The name ‘Jeonggwanheon’ means ‘the place where one looks down in peace.’ Jeonggwanheon has a unique architectural style combined with the Korean traditional roof and Western style pillars. The inner part of Jeonggwanheon used to be surrounded by brick. According to the historical records, the portraits of Gojong and Sunjong were painted and stored here. The exterior decoration of Jeonggwanheon is designed with various animals and plants including bats standing for good fortune, deer and pine trees for longevity, and lastly, dragons for the emperor.

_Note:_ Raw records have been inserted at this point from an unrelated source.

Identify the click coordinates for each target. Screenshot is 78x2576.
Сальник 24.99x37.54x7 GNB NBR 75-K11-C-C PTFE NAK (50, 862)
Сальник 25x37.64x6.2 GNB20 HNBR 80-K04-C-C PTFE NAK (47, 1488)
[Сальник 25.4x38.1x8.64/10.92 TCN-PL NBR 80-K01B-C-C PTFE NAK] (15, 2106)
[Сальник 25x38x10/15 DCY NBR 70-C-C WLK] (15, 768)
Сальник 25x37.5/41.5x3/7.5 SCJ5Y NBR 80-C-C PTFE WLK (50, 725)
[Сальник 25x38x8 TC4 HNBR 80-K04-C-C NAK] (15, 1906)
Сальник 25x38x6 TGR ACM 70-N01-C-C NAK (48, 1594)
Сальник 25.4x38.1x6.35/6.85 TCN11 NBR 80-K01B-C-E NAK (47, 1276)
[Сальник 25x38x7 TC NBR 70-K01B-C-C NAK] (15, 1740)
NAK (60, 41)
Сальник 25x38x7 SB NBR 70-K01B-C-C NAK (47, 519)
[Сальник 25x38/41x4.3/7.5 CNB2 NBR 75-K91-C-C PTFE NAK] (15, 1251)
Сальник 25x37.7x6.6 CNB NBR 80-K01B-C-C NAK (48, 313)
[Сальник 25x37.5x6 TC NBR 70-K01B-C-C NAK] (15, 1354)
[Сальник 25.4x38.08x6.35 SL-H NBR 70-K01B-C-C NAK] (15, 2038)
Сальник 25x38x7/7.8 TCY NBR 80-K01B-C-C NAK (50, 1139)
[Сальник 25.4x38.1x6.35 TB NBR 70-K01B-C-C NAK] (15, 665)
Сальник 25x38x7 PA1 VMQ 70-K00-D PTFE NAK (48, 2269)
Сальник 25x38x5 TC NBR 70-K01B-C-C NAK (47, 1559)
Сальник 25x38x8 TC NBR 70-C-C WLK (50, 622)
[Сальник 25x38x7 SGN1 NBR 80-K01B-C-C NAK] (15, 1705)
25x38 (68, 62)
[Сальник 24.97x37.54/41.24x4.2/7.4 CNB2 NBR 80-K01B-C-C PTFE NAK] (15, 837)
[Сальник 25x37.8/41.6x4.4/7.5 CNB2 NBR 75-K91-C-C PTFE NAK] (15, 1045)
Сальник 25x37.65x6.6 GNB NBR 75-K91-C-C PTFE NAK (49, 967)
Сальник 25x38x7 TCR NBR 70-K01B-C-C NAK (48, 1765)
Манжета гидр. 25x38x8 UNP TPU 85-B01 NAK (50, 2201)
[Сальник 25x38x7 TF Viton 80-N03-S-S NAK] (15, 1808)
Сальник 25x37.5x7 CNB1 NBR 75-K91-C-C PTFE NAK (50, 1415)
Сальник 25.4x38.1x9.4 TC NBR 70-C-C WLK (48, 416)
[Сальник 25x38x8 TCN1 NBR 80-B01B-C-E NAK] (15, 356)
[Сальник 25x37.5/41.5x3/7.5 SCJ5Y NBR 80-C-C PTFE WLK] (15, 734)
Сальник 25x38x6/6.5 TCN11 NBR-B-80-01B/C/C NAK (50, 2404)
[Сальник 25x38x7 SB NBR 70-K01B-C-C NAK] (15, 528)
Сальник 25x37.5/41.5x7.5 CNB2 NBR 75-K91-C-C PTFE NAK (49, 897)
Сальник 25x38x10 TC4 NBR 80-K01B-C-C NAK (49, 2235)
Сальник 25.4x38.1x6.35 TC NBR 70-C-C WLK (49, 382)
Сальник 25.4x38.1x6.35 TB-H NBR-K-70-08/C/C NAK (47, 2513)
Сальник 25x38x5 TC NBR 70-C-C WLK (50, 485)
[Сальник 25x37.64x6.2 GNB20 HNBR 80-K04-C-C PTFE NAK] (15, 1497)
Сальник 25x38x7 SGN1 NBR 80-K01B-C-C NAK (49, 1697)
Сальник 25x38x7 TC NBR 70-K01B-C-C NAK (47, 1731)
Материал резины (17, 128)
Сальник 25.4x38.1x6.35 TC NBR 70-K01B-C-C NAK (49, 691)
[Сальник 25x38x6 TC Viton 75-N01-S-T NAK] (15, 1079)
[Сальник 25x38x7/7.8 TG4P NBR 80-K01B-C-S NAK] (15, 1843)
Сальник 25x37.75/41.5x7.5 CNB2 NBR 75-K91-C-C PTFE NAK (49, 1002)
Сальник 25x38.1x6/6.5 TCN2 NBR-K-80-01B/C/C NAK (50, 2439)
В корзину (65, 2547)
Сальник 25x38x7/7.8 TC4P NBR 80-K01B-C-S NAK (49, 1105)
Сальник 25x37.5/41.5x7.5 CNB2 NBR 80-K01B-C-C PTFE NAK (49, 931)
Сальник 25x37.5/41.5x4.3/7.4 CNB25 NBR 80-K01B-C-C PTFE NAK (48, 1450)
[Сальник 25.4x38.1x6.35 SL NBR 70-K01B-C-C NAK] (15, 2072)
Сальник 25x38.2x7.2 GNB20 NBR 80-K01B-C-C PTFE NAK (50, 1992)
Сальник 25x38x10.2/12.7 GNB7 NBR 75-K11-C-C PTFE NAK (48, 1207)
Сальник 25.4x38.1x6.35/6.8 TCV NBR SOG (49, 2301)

From the west of Jeonggwanheon to the west of Deokhongjeon, there is a Flower Wall with beautiful patterns carved on it. Yuhyeonmun Gate is located at this Flower Wall. Yuhyeonmun means ‘a Door that a Wise Enters.’ On the top of Yuhyeonmun Gate, there are patterns of dragons and on the other side cranes with Bulocho (a mythical herb) are engraved.
Seokjojeon Hall is a western style Royal Palace that indicates Emperor Gojong’s active attempts to adopt advanced western culture and civilization for the modernization of the Korean Empire. Seokjojeon (Stone Palace Hall) was named because of the materials used to build it. Instead of the traditional architectural materials such as wood and mud, stones were used. Emperor Gojong used this place to greet important guests from other countries and for his office administration. The construction of Seokjojeon began in 1900 and ended in 1910 when the Korea-Japan Forced Annexation occurred. Because it was completed towards the end of the Korean Empire era, it was never fulfilled its purpose. The plum flower pattern, a symbol of the Korean Empire, at the top front of the building shows that it is a building of the Korean Empire. During the Japanese colonization, King Yeongchin used this place as his residence whenever he returned to Korea. After the liberation from Japan, the US-Soviet Joint Commission Meeting was held here, and also it was used as a national museum of Korea and an art museum. Seokjojeon Hall is now open to the public as the Daehan Empire History Museum.
Jungmyeongjeon was called “Suokheon”, when it was first used as an imperial library. Emperor Gojong stayed here due to Deoksugung Palace Fire in 1904. Its name was changed into Jungmyeongjeon later.
In 1905 Eulsa-year treaty (The Protectorate Treaty between Korea and Japan in 1905) which took away the diplomatic sovereignty of Korean Empire was signed in Jungmyeongjeon. So Gojong dispatched diplomatic envoys to international peace conference held in Hague, Netherlands to announce to the world the brutality of Imperial Japan. However they were unable to enter the conference by the Japanese interruption. As a result, Emperor Gojong was forced to abdicate the throne to his son by the Imperial Japanese.
Ungyo means cloud-bridge in Korean and is also called Honggyo, which means rainbow-bridge.There used to be two Ungyos in Deoksugung Palace, but none of them are left now. Ungyo, located at the south of Deoksugung Palace, has only traces of very little part it on the walls of Deoksugung.
Dondeokjeon was one of the representative western-style buildings behind Seokjojeon. It is also recorded as one of the buildings which were not burned down by Deoksugung Palace Fire in 1904.
Dondeokjeon was used by Imperial Prince Sunjong as a place for meeting foreign envoys from several countries. It is said that Sunjong’s coronation was held in this building after Gojong was forcefully dethroned by Japan in 1907.
Dondeokjeon is western-style building which is built of brick. The railing with a plum flower pattern shows that it was an imperial building.